── Dataset extract ──

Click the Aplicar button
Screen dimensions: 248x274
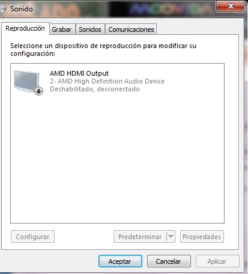(x=217, y=261)
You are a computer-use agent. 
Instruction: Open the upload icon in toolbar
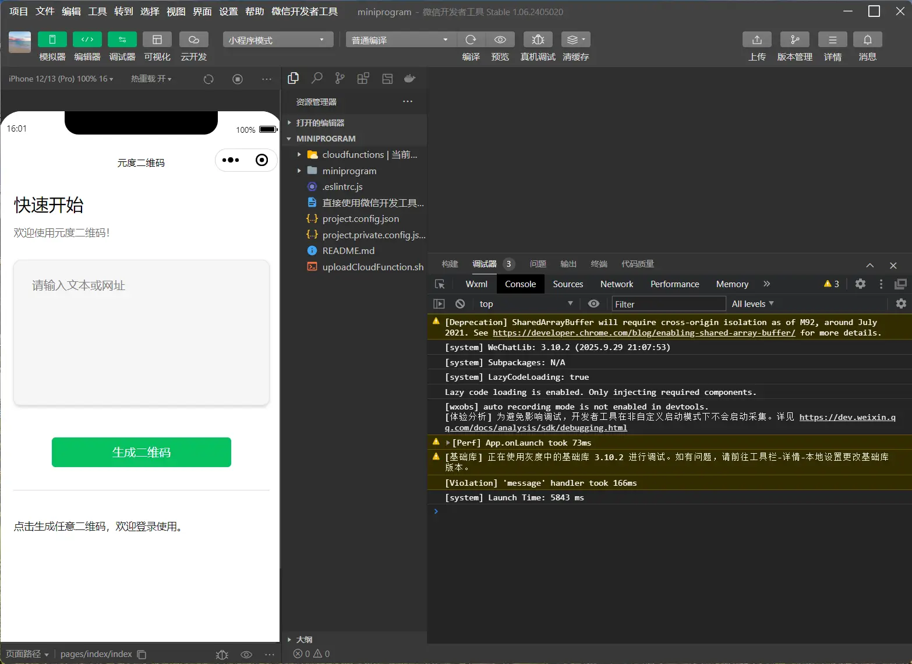point(757,40)
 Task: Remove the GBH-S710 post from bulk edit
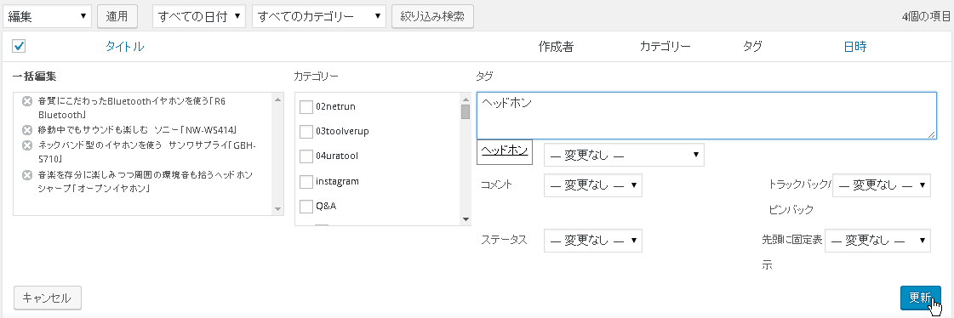tap(26, 145)
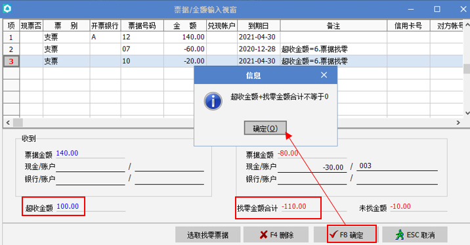The image size is (470, 245).
Task: Click 金额 column header
Action: tap(185, 26)
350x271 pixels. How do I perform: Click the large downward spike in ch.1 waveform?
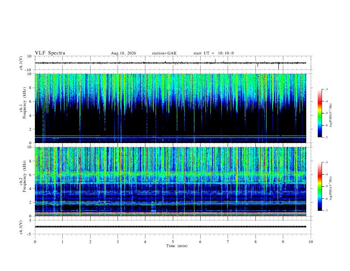coord(278,66)
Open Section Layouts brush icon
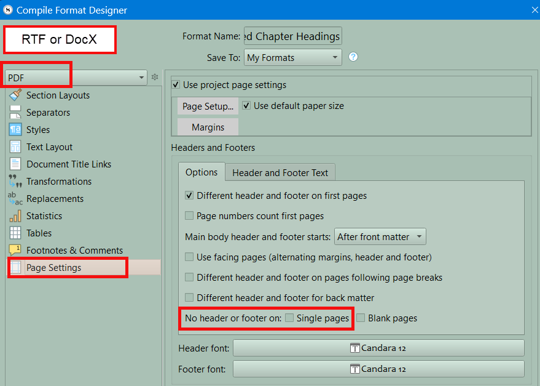The image size is (540, 386). [x=15, y=95]
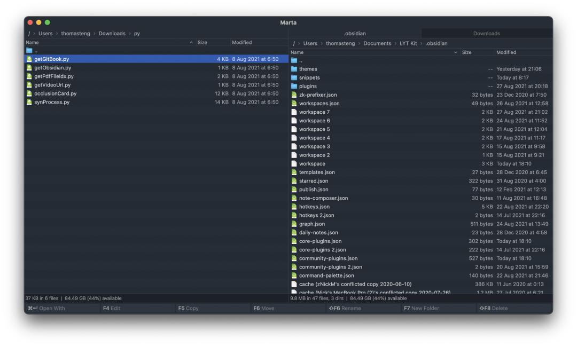Click the graph.json file icon
The height and width of the screenshot is (346, 577).
click(294, 224)
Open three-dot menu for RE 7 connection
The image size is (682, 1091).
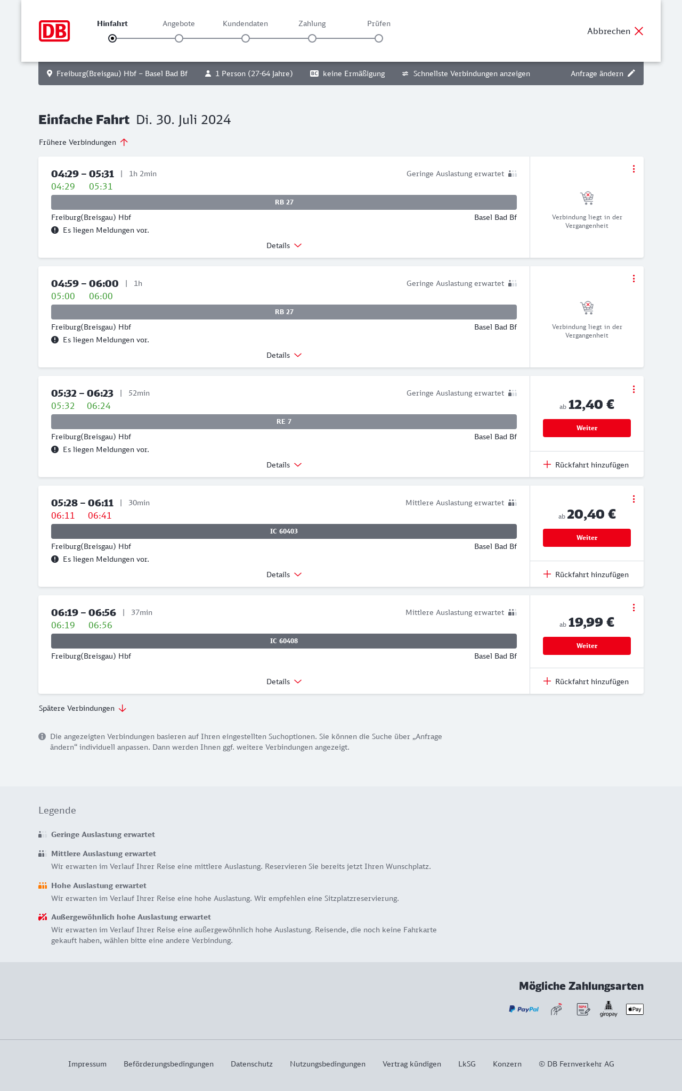634,389

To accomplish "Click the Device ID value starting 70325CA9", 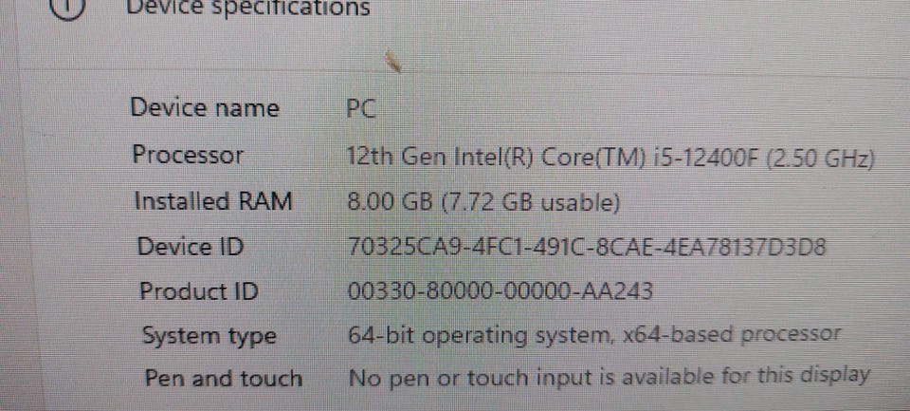I will (x=586, y=247).
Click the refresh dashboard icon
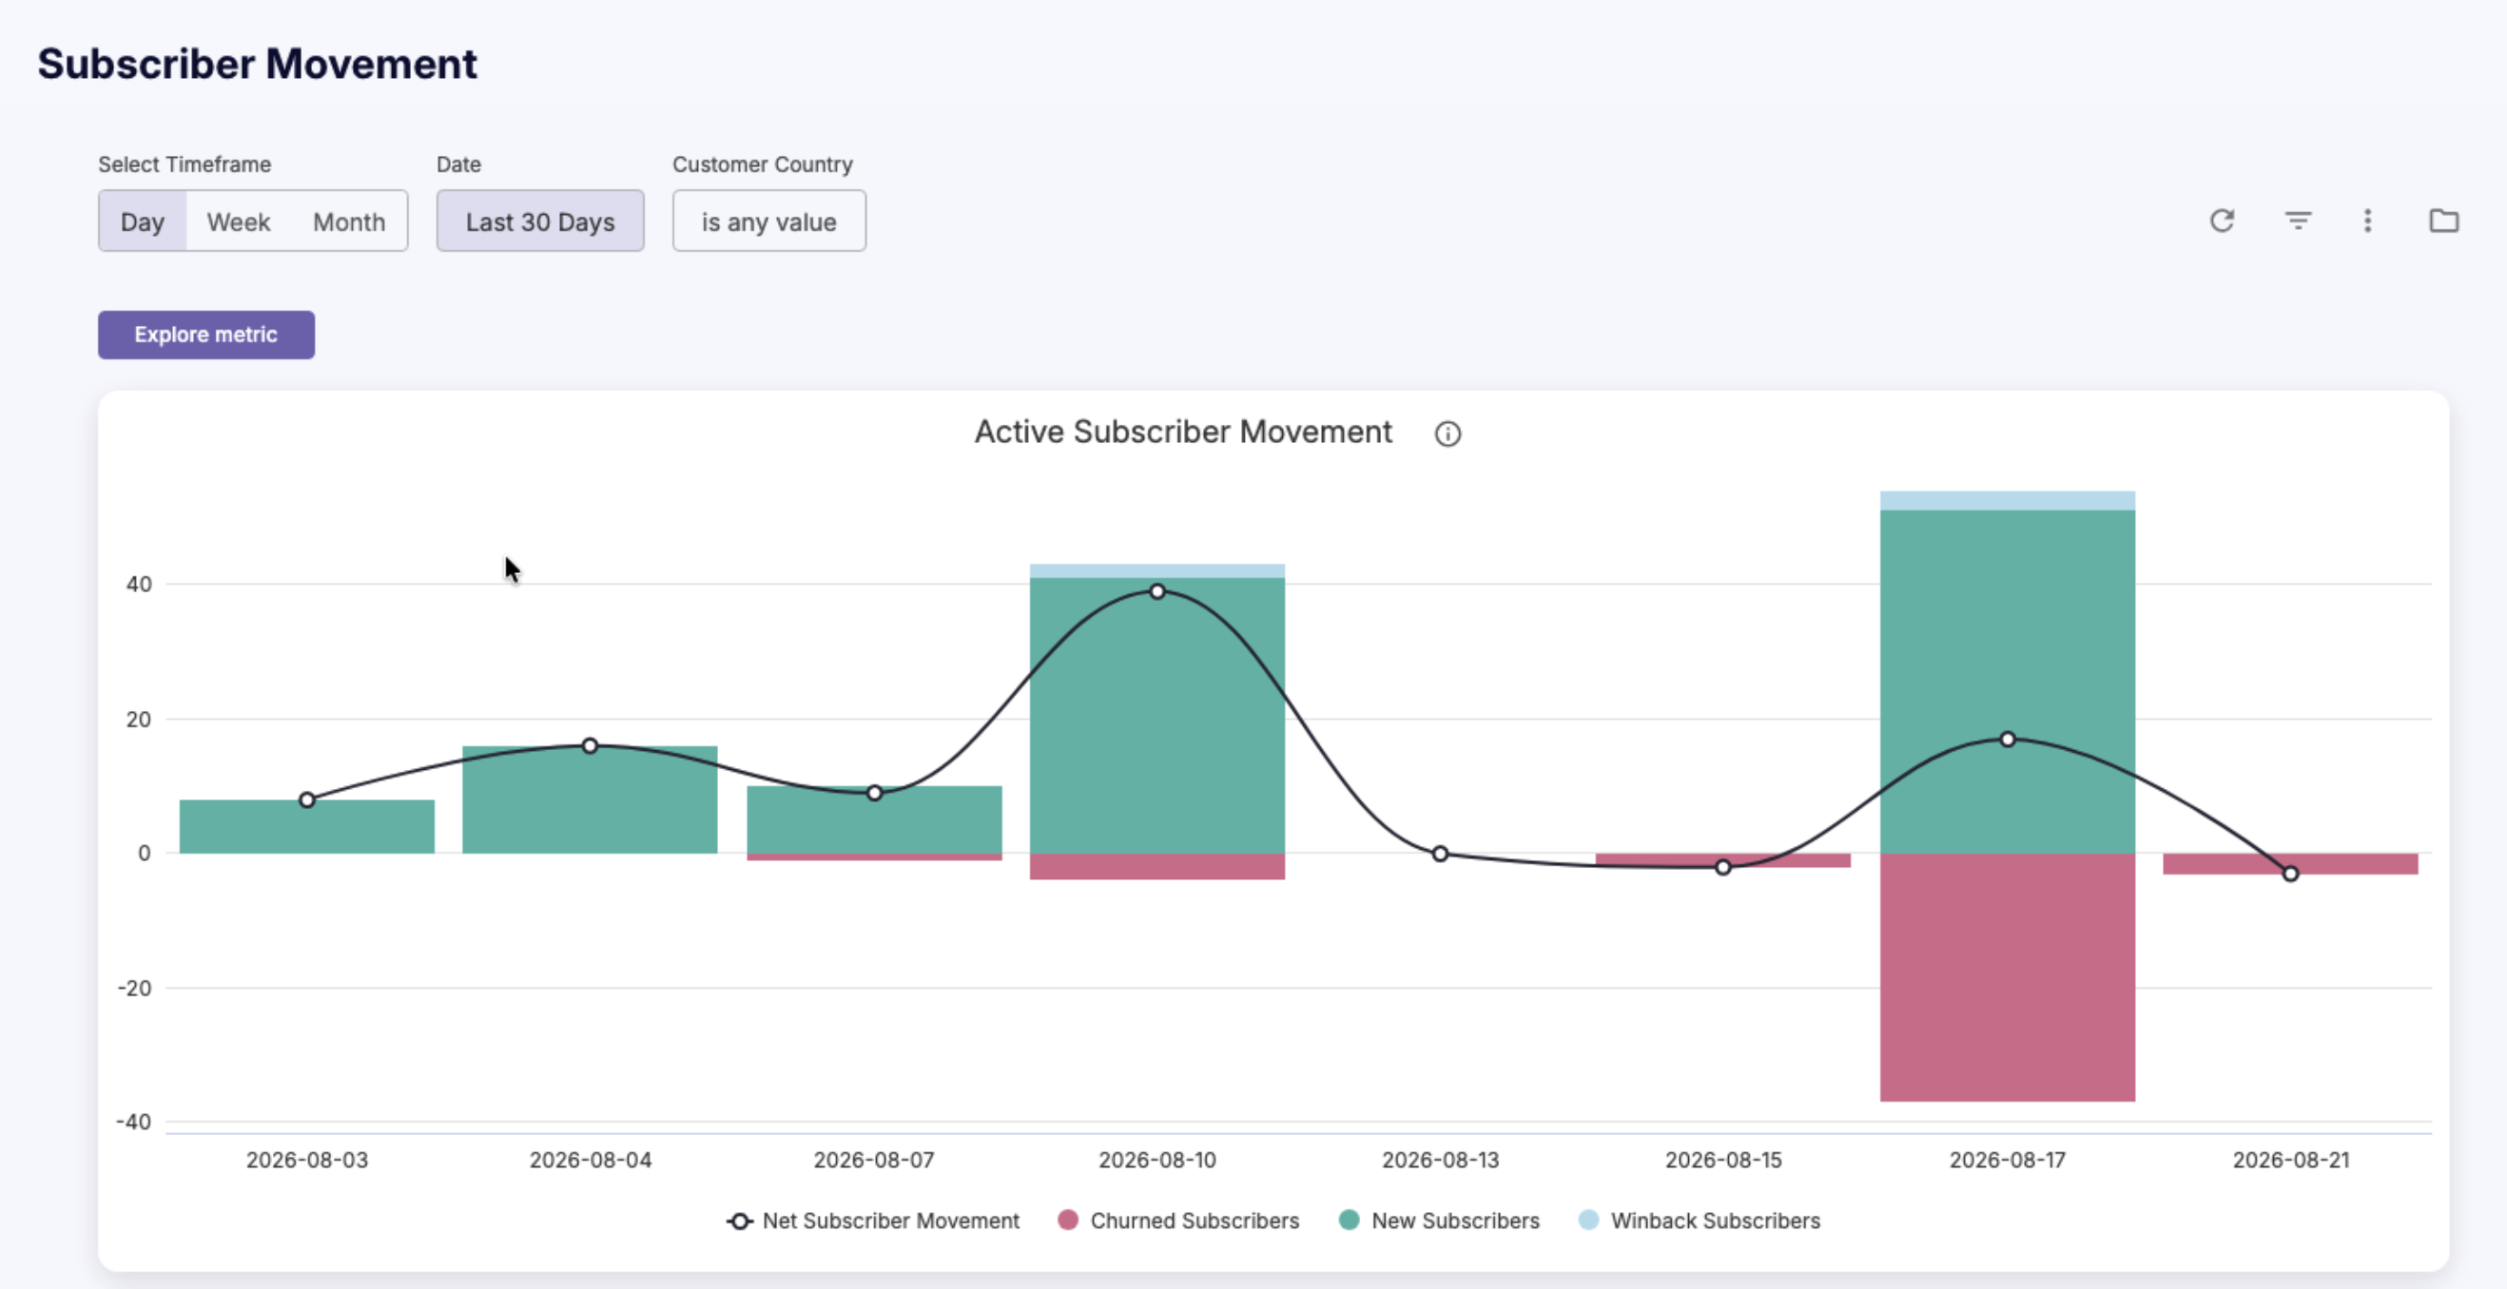The height and width of the screenshot is (1289, 2507). (2222, 221)
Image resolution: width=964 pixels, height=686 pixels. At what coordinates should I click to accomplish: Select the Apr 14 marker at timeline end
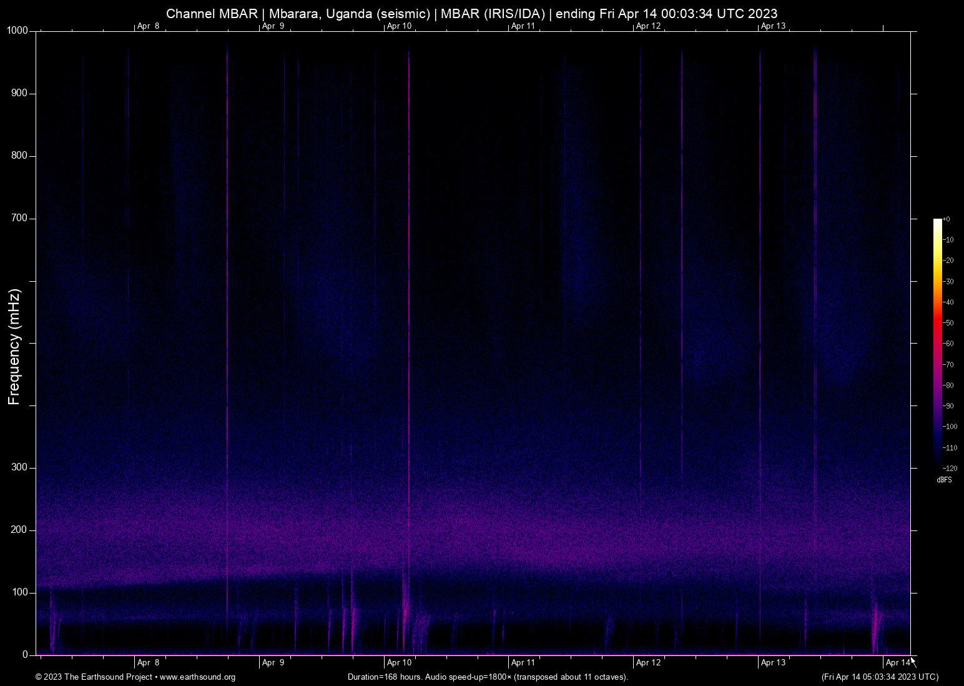(x=897, y=664)
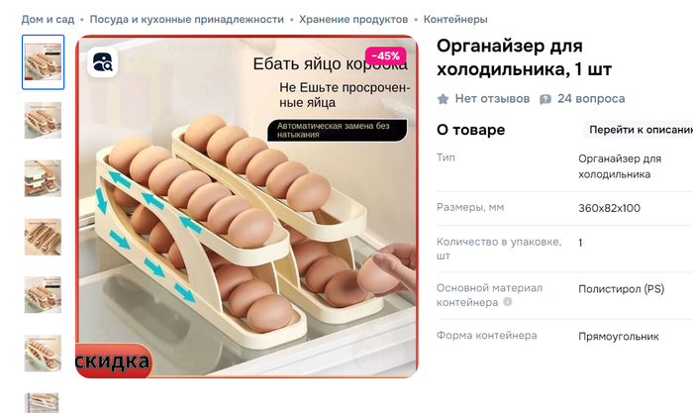Click info icon beside Основной материал контейнера
The width and height of the screenshot is (693, 413).
(508, 302)
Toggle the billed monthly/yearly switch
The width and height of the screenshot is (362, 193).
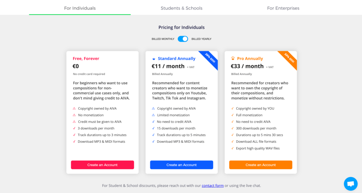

───

What you will do: What should appear is an exact reproduction of the lines from the one with "Toggle the billed monthly/yearly switch" through the end of the material above, and no pictures.

Exercise result:
Toggle the billed monthly/yearly switch
The width and height of the screenshot is (362, 193).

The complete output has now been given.